GIVEN EXERCISE
Write out every line of the listing below exactly, without changing a single character.
══════════
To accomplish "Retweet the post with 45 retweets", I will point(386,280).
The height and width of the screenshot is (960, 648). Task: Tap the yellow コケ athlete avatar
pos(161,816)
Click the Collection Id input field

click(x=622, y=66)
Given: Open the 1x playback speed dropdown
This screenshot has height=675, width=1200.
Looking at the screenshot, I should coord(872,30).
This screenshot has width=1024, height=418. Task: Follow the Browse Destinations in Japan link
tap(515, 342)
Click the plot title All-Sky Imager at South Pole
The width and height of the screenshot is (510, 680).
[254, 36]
══════════
THE OUTPUT
To accomplish "Retweet the post with 45 retweets", I will point(386,280).
The height and width of the screenshot is (960, 648). Task: Tap the yellow コケ athlete avatar
pos(161,816)
Click the Collection Id input field

click(x=622, y=66)
Given: Open the 1x playback speed dropdown
This screenshot has height=675, width=1200.
Looking at the screenshot, I should coord(872,30).
This screenshot has width=1024, height=418. Task: Follow the Browse Destinations in Japan link
tap(515, 342)
Click the plot title All-Sky Imager at South Pole
The width and height of the screenshot is (510, 680).
[254, 36]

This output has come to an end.